La scomparsa di un profeta

 di Ciro Miele


«Caro arcivescovo Helder Camara,  fratello dei poveri e mio fratello».

Con queste parole Giovanni Paolo II si rivolse abbracciandolo davanti a folle di contadini, a quel vescovo minuto, dagli occhi grandi e dal cuore immenso, scomparso alcuni giorni fa.
 

Il mondo perde un grande profeta. Uomini così se ne vanno lasciando dietro di se quella forza impetuosa della profezia che non smette e non smetterà mai di importunare le coscienze addormentate.
 

I poveri stavano bene con lui perché era egli stesso povero, nell’aspetto,e nel suo relazionarsi. Sì, perché più che parlare dei poveri bisogna mettersi addosso la loro camicia, trapiantarsi dentro i loro occhi, il loro modo di vedere.

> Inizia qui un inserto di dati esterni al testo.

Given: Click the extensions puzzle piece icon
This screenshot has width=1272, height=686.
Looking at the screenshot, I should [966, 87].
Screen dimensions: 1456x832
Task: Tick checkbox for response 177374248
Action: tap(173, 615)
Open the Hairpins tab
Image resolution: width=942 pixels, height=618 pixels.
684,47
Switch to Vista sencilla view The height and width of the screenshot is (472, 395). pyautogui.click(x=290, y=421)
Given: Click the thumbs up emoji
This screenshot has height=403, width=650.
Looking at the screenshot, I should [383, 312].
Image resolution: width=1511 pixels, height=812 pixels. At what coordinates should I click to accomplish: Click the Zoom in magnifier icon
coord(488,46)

E questo dom Helder lo aveva capito.
 

Un impegno e anche una vocazione quella sua di far capire ad oppressi ed oppressori, parteggiando per gli uni e amando anche gli altri, in quella zona del Nordeste del Brasiele, così povera e dove il contrasto tra poveri e ricchi stride fastidiosamente, che «Dio, avendo creato tutto e ciascun uomo a sua immagine e somiglianza, non ammette, accanto a uomini-uomini, uomini-cactus, ombre di uomini...».
 

Parole forti a volte irrise a volte cancellate dal cuore e dalla mente perché scomode. Del resto proprio lui aveva affermato che «il mondo d’oggi ha pochi profeti e irride il profetismo».
 

Vigore nel suo ministero episcopale ma anche sofferenza per le frequenti accuse che gli venivano. «C’è chi mi accusa - scriveva - di essere sovversivo, rosso, comunista, e lo fa per gioco o per malizia: ma c’è anche chi lo fa in buona fede ed arriva al punto di pregare per la mia conversione... Ma io non credo alla violenza, non credo all’odio, non credo alle rivoluzioni armate. Non ho bisogno del marxismo: il Vangelo mi dà tutto ciò che il marxismo potrebbe darmi. Inutile allarmarsi: non predico l’odio, predico l’amore».
 

E il suo progetto di cristiano, di vescovo non era limitato al solo Brasile. Ad un giornalista, una volta disse: «L’America latina è il continente dove lo sfruttamento dell’uomo presenta forse il più alto tasso di disuguaglianza. E qui non sempre la voce di Dio ha saputo levarsi alta e chiara a denunciarlo».
 

Non so se anche per noi non sia giunto il momento di riflettere a lungo, credenti e non, sulla nostra «scelta preferenziale per i poveri».
 

Occorre che cominciamo a porre, con spirito profetico, segni di grande speranza consapevoli che, come affermò un altro grande vescovo dei poveri, monsignor Romero «incarnare la giustizia dei poveri significa annunciare la Buona Notizia».